Teks Bacaan:

▬▬▬▬▬▬

Kalau sebelum pentas rombongan kami ditampung di Wisma Seni TIM Cikini, kini saya harus mencari tempat nginep lain di Jakarta. Saya numpang di tempat teman saya, Joko Waluyono (teman SD), di bilangan Setiabudi. Begitulah, tiap malam kami berempat bertemu untuk berfoya-foya nonton beragam pementasan wayang dari penjuru tanah air di Taman Ismail Marzuki. Kebetulan Helen, Marlene dan Sisca tinggal di Kebayoran Baru, sehingga kami berempat saat pulangnya dari Cikini dapat ditempuh dengan taksi dalam satu rute yang sama.

Ketika festival usai, hanya saya dan Marlene yang memutuskan pulang bersama ke Solo. Naik kereta api Senja. Marlene cukup cerdik, saat membeli tiket ia menggunakan kartu mahasiswa Belandanya. Kami dapat diskon.

Sepanjang perjalanan, ketika malam merambat menjadi tua, rambut blondanya Marlene menari berkibaran diterpa angin malam yang menerobosi jendela kereta. Bayangkanlah kedamaian padang tulip yang ditepis angin. Ujung-ujung rambutnya lembut sesekali menampari sebagian mukaku. Aroma tubuh perempuan Amsterdam itu menyala di setiap pori-porinya. Marlene, penari gemulai itu tertidur dalam pelukan. Sleeping Beauty. Sepanjang kereta api berjalan. Sepanjang malam.

▬▬▬▬▬▬

Daftar Data:
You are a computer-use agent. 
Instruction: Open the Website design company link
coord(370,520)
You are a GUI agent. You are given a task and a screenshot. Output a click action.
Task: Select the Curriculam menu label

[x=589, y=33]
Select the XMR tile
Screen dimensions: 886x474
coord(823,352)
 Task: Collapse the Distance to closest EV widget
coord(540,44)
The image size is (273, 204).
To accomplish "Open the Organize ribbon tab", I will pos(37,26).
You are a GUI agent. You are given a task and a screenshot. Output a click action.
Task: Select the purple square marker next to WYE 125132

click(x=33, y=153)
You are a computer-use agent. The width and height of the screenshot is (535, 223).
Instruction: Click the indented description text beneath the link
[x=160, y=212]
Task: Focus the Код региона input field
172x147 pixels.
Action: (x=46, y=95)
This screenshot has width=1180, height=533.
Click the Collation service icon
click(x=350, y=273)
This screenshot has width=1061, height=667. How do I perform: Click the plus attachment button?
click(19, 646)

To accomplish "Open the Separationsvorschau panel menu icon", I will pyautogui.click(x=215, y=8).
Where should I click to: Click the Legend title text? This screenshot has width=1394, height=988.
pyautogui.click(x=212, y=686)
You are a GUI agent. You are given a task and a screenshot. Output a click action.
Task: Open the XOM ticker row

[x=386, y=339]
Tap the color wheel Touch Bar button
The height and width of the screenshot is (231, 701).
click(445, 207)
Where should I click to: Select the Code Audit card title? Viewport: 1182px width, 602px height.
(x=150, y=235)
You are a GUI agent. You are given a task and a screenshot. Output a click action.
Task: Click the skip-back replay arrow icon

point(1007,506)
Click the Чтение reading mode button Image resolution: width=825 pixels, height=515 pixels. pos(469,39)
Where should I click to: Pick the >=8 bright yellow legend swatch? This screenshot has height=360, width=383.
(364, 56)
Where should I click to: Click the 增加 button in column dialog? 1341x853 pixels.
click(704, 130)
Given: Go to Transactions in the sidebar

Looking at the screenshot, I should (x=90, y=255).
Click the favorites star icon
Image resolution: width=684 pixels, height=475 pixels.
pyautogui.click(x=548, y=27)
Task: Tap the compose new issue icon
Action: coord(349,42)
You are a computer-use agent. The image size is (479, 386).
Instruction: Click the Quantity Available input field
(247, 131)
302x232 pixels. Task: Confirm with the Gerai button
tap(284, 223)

▬▬▬▬▬▬

Yang Harus Dikerjakan:
(1) Tuliskan kembali dengan tepat bagian cerita festival wayang yang dimulai dari "Kalau sebelum pentas" dan berakhir pada "rute yang sama.".
(2) Tuliskan lanjutan cerita festival wayang ini, dimulai sesudah kalimat terakhirnya.
Data tersebut tidak perlu dipakai.

Jawaban Latihan:
(1)
Kalau sebelum pentas rombongan kami ditampung di Wisma Seni TIM Cikini, kini saya harus mencari tempat nginep lain di Jakarta. Saya numpang di tempat teman saya, Joko Waluyono (teman SD), di bilangan Setiabudi. Begitulah, tiap malam kami berempat bertemu untuk berfoya-foya nonton beragam pementasan wayang dari penjuru tanah air di Taman Ismail Marzuki. Kebetulan Helen, Marlene dan Sisca tinggal di Kebayoran Baru, sehingga kami berempat saat pulangnya dari Cikini dapat ditempuh dengan taksi dalam satu rute yang sama.

(2)
Esoknya, ternyata kereta api mogok di Klaten. Kami harus berganti naik angkutan Colt dan turun di Pasar Klewer. Pengalaman gonta-ganti moda angkutan ini membuat dia hanya ketawa-ketawa ketika kami saling mengenangkannya.


SURAT UNTUK SYAMSUL HARAHAP. Harian Kompas saat itu belum mampu saya langgan. Harian ini baru tiba di Solo sekitar jam 11 siang. Agar bisa terus mengikuti perkembangan, dan mencek nasib kiriman tulisan-tulisan saya, maka hampir tiap senja saya menongkrong di kios korannya Mas Jo di bilangan Pasar Pon.

Kios koran di dekat gedung bioskop Ura Patria (UP) di jantung kota Solo, tapi kini sudah tergusur, adalah pusat informasi saya. Inilah tempat saya numpang baca-baca koran dan majalah secara gratisan, dan membelinya bila ada yang beritanya relevan.

Saya tidak ingat apakah sebelum tahun 1981 saya pernah menulis surat pembaca untuk Harian Kompas. Dari file yang saya punyai, saya menulis surat pembaca untuk Kompas ketika saya sudah berdomisili di Jakarta. Saat itu saya berkuliah di Universitas Indonesia, Rawamangun, Jakarta Timur. Inilah surat pembaca saya tersebut :



SELAMAT JALAN, SELAMAT DATANG
Kompas, Jumat, 9 Oktober 1981


Syamsul, sejarah telah mencatat bahwa mahkota yang menghiasimu selama sembilan tahun sebagai raja kelas welter ringan tinju nasional, telah tumbang. Adakah kau amat menyesalinya ? Semoga tidak.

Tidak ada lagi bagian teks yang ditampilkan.